(ÜBUNGSAUFGABEN):
a) Zitiere aus dem Interview wörtlich die Stelle, die mit „Aubin: Ich habe überhaupt“ beginnt und sich bis einschließlich „zu lernen habe.“ erstreckt.
b) Drucke aus den Einträgen die Zeilen vom Anfang bis einschließlich der Zeile mit „Looking at the screenshot, I should 577,143.“ unverändert ab.

(VORGEGEBENER TEXT):
Haben Sie vor der Saison mehr Druck gespürt als im Vorjahr? Immerhin waren Sie erstmals für die Vorbereitung verantwortlich, anders als in der vergangenen Saison, als Sie Ende September das Amt von Benoît Laporte übernahmen.

Aubin: Ich habe überhaupt keinen Druck, sondern eine große Chance und das Glück, einen Job machen zu dürfen, der mir ermöglicht, mein Hobby zu leben. Ich fühle die Pflicht, vorbereitet zu sein, aber ich weiß, was ich tun muss. Ich fand es sehr angenehm, dass ich im Sommer die Zeit hatte, mich optimal auf die neuen Aufgaben einzustellen.

Würden Sie sagen, dass Sie angekommen sind als DEL-Cheftrainer?

Aubin: Absolut, es fühlt sich jetzt so an, als sei ich am genau richtigen Platz. Ich habe mittlerweile akzeptiert, dass ich nie mehr werde spielen können, und ich habe mich mit allen Aufgaben, die ein Cheftrainer zu erfüllen hat, arrangiert und angefreundet. Dennoch ist mir auch klar, dass ich noch immer sehr viel zu lernen habe.

Zum Beispiel, dass Kritik an Ihrer Arbeit aufkommt. Im ersten Jahr lief es sportlich rund, Sie hatten den für Neue üblichen Welpenschutz. Nach dem erneuten Fehlstart gab es erstmals kritische Töne. Wie sind Sie damit klargekommen?

Aubin: Mir war bewusst, dass das irgendwann passieren würde, und ich respektiere jede Meinung. Mir ist es lieber, wenn ich die Kritik abbekomme, als wenn meine Spieler darunter leiden.

Sie betonen immer wieder, dass Sie sich als Kumpeltyp sehen, dass Sie Ihre Spieler lieben. Haben Sie sich daran gewöhnt, Spieler kritisieren zu müssen, ihnen auch mal sagen zu müssen, dass sie nicht spielen dürfen?

Aubin: Ich habe mich an die negativen Seiten meines Jobs gewöhnt, was aber nicht bedeutet, dass sie mir leicht fallen. Einer meiner Grundsätze ist aber, dass ich mich in meinen Entscheidungen niemals von Emotionen leiten lasse. Ich versuche, den Spielern zu erklären, warum ich wie entscheide, aber am Ende stehen immer das Team und der Verein im Vordergrund.

Sie erheben nun auch häufiger, wie in dieser Woche im Training zu beobachten, die Stimme, wirken strenger als zu Beginn Ihrer Amtszeit. Warum?

(DATENAUSZÜGE):

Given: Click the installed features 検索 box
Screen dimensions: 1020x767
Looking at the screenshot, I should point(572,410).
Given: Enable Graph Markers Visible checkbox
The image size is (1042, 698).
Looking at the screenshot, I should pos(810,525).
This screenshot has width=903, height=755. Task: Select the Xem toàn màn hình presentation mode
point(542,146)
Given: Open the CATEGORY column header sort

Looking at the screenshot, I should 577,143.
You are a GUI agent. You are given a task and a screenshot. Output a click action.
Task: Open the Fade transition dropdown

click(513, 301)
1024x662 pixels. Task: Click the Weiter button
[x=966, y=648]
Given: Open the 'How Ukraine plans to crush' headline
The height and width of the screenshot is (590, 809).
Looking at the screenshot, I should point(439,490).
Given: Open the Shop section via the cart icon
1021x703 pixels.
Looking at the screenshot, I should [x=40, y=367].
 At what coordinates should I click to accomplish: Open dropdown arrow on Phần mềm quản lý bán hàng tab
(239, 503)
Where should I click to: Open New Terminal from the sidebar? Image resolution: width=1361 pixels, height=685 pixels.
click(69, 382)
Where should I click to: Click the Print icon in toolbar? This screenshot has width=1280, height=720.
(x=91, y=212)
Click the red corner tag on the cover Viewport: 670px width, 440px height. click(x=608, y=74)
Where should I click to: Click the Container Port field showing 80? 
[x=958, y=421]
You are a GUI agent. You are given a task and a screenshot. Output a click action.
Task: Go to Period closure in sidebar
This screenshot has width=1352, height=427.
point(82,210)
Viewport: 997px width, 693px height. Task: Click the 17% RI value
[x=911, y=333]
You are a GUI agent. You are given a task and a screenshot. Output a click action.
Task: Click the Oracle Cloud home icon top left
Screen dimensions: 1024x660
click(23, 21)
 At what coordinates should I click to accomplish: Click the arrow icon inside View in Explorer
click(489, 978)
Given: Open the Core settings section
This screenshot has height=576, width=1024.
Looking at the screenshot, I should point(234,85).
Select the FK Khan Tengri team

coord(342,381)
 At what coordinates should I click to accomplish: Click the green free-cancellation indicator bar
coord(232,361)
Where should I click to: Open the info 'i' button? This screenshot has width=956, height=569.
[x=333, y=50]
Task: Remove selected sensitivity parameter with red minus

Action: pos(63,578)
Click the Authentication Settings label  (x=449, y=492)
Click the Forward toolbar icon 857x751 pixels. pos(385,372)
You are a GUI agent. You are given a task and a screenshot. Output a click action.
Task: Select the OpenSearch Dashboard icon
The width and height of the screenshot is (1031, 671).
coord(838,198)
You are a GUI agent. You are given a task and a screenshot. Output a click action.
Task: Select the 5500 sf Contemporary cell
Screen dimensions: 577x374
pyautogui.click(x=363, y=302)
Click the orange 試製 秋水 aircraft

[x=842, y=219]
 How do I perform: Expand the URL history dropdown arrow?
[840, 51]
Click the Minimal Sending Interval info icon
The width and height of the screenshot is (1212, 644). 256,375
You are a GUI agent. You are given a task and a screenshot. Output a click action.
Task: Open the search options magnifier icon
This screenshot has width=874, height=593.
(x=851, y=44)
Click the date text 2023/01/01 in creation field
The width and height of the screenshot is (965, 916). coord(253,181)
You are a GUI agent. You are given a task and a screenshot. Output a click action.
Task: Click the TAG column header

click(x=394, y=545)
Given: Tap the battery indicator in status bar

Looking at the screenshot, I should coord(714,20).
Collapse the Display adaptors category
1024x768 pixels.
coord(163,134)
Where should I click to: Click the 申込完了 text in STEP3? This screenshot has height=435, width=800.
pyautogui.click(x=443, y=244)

(LÖSUNGEN):
a)
Aubin: Ich habe überhaupt keinen Druck, sondern eine große Chance und das Glück, einen Job machen zu dürfen, der mir ermöglicht, mein Hobby zu leben. Ich fühle die Pflicht, vorbereitet zu sein, aber ich weiß, was ich tun muss. Ich fand es sehr angenehm, dass ich im Sommer die Zeit hatte, mich optimal auf die neuen Aufgaben einzustellen.

Würden Sie sagen, dass Sie angekommen sind als DEL-Cheftrainer?

Aubin: Absolut, es fühlt sich jetzt so an, als sei ich am genau richtigen Platz. Ich habe mittlerweile akzeptiert, dass ich nie mehr werde spielen können, und ich habe mich mit allen Aufgaben, die ein Cheftrainer zu erfüllen hat, arrangiert und angefreundet. Dennoch ist mir auch klar, dass ich noch immer sehr viel zu lernen habe.

b)
Given: Click the installed features 検索 box
Screen dimensions: 1020x767
Looking at the screenshot, I should point(572,410).
Given: Enable Graph Markers Visible checkbox
The image size is (1042, 698).
Looking at the screenshot, I should pos(810,525).
This screenshot has width=903, height=755. Task: Select the Xem toàn màn hình presentation mode
point(542,146)
Given: Open the CATEGORY column header sort

Looking at the screenshot, I should 577,143.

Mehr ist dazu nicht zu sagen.